Will attach shortly a profile of the time spent by PDE (14% of total cpu time) to recreate the workspace state from scratch on a monster workspace. It's all being spent reading files.
Created attachment 20018 [details] recreating the workspace state Caching the workspace state would significantly improve the situation on a large workspace. It will be negligible on a small workspace, as we would be dealing with a handful of manifest files (max of 2 per plugin).

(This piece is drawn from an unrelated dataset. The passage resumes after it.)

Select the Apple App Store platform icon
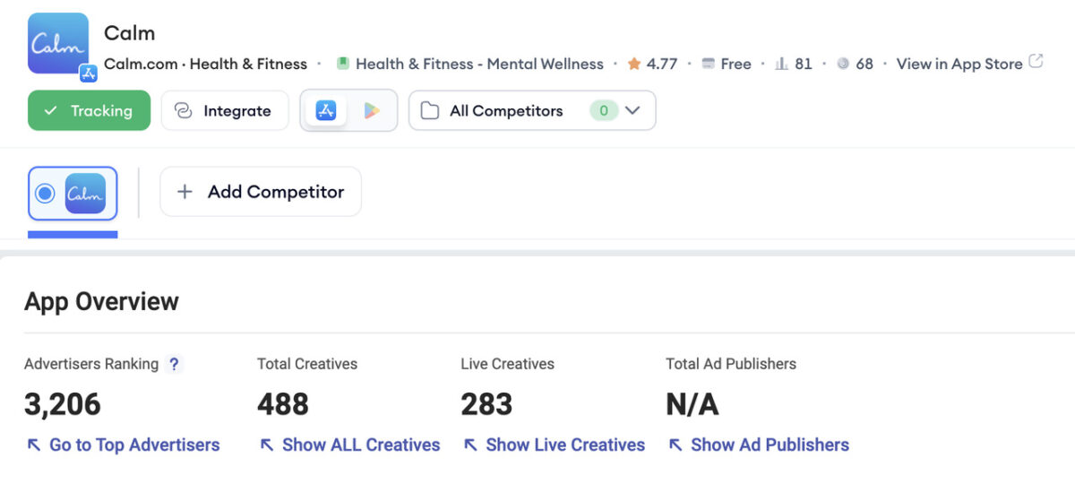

Done. With this fix, here are some numbers that quantitate how long it takes for PDE to initialize all its plugins (workspace + target) when starting a new session on an existing workspace/target that have not changed since last shutdown: JRE: Sun 1.4.2_05 Big workspace (995 workspace plugins, 86 target plugins): 1.2 seconds full SDK workspace (86 workspace plugins, 86 target plugins): 360 ms Notes: Messy workspaces are not and must not be cached by PDE, as it would then be very hard to get rid of such a bad state. Therefore, we do not cache the workspace state if the workspace contains 1 or more of the following: 1. a plugin with a syntactically invalid manifest.mf/plugin.xml 2. a plugin whose bundle description is null 3. a plugin with no id/symbolic name. Blooper: when measuring numbers for the new caching story, I was initially getting relatively high numbers when reading the cached information. Reading the extensions cache was taking 1775 ms, which is alarmingly high for a 420K xml file. so why so long? When reading the xml file, I was using the Element.getElementsByTagname() parser API, because I did not want to deal with (and skip) empty text nodes. This call was the bottleneck. When I switched to using Element.getChildNodes() and looped through the children (skipping text nodes), the number went down from 1777ms to 100ms.